EXERCISE
Everything from the line containing "Given: Close the" through the line containing "Dismiss the dialog" in the listing below should be copied exactly, and nothing more.
----
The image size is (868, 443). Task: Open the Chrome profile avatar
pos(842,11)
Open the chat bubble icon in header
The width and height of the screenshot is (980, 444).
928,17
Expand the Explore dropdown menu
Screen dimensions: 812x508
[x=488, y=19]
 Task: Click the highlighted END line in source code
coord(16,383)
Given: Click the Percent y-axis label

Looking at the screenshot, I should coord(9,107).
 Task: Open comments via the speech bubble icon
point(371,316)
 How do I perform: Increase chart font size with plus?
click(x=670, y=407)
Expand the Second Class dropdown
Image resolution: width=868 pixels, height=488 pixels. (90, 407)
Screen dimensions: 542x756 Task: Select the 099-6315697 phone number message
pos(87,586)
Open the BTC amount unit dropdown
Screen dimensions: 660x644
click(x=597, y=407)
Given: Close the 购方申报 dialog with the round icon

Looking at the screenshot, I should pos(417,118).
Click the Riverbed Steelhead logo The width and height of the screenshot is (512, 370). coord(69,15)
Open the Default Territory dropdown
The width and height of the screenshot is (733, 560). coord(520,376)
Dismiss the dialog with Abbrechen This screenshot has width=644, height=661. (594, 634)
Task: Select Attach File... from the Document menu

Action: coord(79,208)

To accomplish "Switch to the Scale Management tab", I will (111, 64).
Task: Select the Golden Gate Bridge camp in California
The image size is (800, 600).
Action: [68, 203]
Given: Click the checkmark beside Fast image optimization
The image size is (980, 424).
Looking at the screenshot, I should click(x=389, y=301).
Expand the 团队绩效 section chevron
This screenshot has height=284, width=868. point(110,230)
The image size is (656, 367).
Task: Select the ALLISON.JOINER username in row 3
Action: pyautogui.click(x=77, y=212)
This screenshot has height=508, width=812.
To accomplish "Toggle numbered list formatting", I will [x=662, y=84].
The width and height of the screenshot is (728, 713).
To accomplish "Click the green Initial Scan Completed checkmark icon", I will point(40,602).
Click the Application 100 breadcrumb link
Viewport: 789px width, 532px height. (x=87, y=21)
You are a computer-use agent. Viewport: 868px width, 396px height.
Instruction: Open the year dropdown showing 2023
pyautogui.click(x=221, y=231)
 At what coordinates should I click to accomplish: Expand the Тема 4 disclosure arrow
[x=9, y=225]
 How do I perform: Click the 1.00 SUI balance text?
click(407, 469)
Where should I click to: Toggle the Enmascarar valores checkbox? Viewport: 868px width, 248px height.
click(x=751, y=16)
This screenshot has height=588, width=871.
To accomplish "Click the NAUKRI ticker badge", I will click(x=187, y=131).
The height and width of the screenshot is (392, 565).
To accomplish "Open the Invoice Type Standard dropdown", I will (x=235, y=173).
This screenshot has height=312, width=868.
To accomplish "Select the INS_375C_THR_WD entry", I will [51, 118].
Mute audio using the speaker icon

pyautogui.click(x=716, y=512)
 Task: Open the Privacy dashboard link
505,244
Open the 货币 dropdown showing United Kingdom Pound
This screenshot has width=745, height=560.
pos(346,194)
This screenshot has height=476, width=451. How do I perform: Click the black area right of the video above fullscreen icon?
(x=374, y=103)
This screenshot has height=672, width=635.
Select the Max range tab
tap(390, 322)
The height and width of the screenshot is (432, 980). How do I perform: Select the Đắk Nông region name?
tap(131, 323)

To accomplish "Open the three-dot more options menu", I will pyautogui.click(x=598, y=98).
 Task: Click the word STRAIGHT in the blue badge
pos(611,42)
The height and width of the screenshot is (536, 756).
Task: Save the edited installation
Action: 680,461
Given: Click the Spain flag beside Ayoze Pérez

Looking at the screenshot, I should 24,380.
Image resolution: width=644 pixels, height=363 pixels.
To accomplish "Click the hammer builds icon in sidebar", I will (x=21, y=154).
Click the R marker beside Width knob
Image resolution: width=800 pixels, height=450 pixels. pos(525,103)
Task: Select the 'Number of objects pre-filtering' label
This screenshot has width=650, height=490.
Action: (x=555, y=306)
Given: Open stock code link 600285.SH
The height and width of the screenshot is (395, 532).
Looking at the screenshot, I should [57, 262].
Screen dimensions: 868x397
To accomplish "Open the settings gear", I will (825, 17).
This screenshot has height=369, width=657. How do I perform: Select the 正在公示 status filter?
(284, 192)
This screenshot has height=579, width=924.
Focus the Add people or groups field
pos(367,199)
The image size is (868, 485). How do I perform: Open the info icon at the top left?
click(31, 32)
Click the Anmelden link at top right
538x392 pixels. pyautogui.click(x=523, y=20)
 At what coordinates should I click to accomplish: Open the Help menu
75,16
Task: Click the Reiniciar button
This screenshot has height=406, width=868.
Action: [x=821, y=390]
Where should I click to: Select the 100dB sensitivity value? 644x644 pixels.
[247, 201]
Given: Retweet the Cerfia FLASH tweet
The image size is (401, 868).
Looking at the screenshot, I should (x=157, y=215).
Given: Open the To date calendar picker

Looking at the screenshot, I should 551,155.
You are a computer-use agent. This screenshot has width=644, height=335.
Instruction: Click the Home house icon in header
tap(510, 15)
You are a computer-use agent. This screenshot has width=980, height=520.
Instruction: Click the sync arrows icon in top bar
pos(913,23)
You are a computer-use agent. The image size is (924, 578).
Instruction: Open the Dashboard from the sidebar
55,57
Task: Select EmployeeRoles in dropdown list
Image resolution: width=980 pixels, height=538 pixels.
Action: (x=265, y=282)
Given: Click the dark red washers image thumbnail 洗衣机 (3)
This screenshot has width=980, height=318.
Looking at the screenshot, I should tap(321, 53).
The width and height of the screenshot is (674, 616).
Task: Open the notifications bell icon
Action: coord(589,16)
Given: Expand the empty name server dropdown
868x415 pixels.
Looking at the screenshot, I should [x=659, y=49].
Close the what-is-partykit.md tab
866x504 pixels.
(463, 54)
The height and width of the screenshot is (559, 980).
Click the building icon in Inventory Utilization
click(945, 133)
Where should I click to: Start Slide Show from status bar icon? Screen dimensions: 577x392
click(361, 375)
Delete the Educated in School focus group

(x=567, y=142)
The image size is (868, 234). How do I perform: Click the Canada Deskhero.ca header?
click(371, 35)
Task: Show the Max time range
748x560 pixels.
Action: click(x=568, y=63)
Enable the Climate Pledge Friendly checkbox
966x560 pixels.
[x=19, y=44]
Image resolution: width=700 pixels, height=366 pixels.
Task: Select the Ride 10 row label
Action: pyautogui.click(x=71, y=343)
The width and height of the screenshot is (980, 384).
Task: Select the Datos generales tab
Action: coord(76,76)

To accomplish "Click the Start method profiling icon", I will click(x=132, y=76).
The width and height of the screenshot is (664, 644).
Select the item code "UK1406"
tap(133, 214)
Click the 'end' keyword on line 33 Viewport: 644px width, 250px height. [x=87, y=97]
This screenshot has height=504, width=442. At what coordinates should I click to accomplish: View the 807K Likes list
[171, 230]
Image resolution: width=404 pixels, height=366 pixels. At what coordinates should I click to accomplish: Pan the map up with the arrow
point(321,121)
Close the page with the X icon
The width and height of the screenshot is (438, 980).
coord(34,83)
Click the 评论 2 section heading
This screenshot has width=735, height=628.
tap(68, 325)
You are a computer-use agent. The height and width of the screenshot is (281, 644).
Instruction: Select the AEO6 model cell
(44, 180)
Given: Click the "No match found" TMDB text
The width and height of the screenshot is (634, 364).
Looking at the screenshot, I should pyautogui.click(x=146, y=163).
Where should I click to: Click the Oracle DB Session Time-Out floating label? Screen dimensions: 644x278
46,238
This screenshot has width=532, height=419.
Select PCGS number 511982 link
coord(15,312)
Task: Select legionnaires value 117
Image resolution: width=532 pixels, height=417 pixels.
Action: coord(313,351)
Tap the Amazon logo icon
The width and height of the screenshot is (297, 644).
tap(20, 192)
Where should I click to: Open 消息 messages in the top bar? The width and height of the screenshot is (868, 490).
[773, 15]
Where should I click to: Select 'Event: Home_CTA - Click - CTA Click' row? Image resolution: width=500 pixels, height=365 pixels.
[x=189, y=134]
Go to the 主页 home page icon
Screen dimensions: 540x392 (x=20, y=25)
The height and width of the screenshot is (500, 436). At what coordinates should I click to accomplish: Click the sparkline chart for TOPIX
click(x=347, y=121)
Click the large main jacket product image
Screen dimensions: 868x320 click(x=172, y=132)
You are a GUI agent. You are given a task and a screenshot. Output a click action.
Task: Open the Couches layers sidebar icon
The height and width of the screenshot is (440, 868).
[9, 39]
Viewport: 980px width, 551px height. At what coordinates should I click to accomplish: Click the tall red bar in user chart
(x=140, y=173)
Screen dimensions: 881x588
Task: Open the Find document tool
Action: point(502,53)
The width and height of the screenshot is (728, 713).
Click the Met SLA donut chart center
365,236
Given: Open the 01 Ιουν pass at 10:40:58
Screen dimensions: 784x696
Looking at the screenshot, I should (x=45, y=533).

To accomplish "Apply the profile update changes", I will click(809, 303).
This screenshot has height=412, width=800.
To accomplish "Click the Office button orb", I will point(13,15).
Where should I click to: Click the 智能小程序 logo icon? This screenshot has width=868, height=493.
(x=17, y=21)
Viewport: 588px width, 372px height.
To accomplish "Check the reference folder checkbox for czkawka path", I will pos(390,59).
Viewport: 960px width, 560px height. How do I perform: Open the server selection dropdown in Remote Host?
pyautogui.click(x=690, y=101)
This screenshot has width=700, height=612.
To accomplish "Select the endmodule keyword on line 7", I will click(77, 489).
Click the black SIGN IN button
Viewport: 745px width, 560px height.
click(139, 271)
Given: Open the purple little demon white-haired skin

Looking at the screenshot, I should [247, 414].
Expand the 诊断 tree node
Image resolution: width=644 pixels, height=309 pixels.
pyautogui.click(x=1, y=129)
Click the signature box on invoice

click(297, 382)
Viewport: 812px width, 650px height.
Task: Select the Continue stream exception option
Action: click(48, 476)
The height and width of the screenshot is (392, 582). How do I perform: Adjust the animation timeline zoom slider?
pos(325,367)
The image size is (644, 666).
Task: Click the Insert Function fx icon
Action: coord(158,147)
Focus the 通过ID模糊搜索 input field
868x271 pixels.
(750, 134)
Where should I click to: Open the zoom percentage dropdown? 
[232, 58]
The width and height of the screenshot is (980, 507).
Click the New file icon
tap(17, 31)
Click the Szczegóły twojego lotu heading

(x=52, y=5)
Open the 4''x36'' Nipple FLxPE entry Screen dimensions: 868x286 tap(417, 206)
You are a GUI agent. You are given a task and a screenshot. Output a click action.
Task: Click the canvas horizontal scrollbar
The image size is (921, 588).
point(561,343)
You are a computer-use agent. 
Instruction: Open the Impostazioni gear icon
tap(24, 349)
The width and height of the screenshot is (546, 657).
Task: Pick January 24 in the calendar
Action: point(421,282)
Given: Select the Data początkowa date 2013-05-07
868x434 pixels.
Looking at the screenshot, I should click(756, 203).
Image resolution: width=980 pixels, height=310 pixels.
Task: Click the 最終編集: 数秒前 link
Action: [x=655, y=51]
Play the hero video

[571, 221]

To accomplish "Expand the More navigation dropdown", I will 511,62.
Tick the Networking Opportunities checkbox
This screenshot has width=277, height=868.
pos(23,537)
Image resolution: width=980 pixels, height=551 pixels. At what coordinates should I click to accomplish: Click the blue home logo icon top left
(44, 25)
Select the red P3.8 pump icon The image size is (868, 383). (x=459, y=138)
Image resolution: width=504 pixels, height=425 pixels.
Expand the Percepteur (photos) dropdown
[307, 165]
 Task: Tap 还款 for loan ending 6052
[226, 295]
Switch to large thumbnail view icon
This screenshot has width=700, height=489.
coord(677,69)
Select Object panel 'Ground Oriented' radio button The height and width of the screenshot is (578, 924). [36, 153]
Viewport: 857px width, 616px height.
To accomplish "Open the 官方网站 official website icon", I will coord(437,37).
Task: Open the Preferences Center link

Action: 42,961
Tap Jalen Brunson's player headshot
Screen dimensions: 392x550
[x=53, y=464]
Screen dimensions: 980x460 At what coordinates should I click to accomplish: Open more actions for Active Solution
----
EXERCISE RESPONSE
Given: Close the 购方申报 dialog with the round icon

Looking at the screenshot, I should pos(417,118).
Click the Riverbed Steelhead logo The width and height of the screenshot is (512, 370). coord(69,15)
Open the Default Territory dropdown
The width and height of the screenshot is (733, 560). coord(520,376)
Dismiss the dialog with Abbrechen This screenshot has width=644, height=661. (594, 634)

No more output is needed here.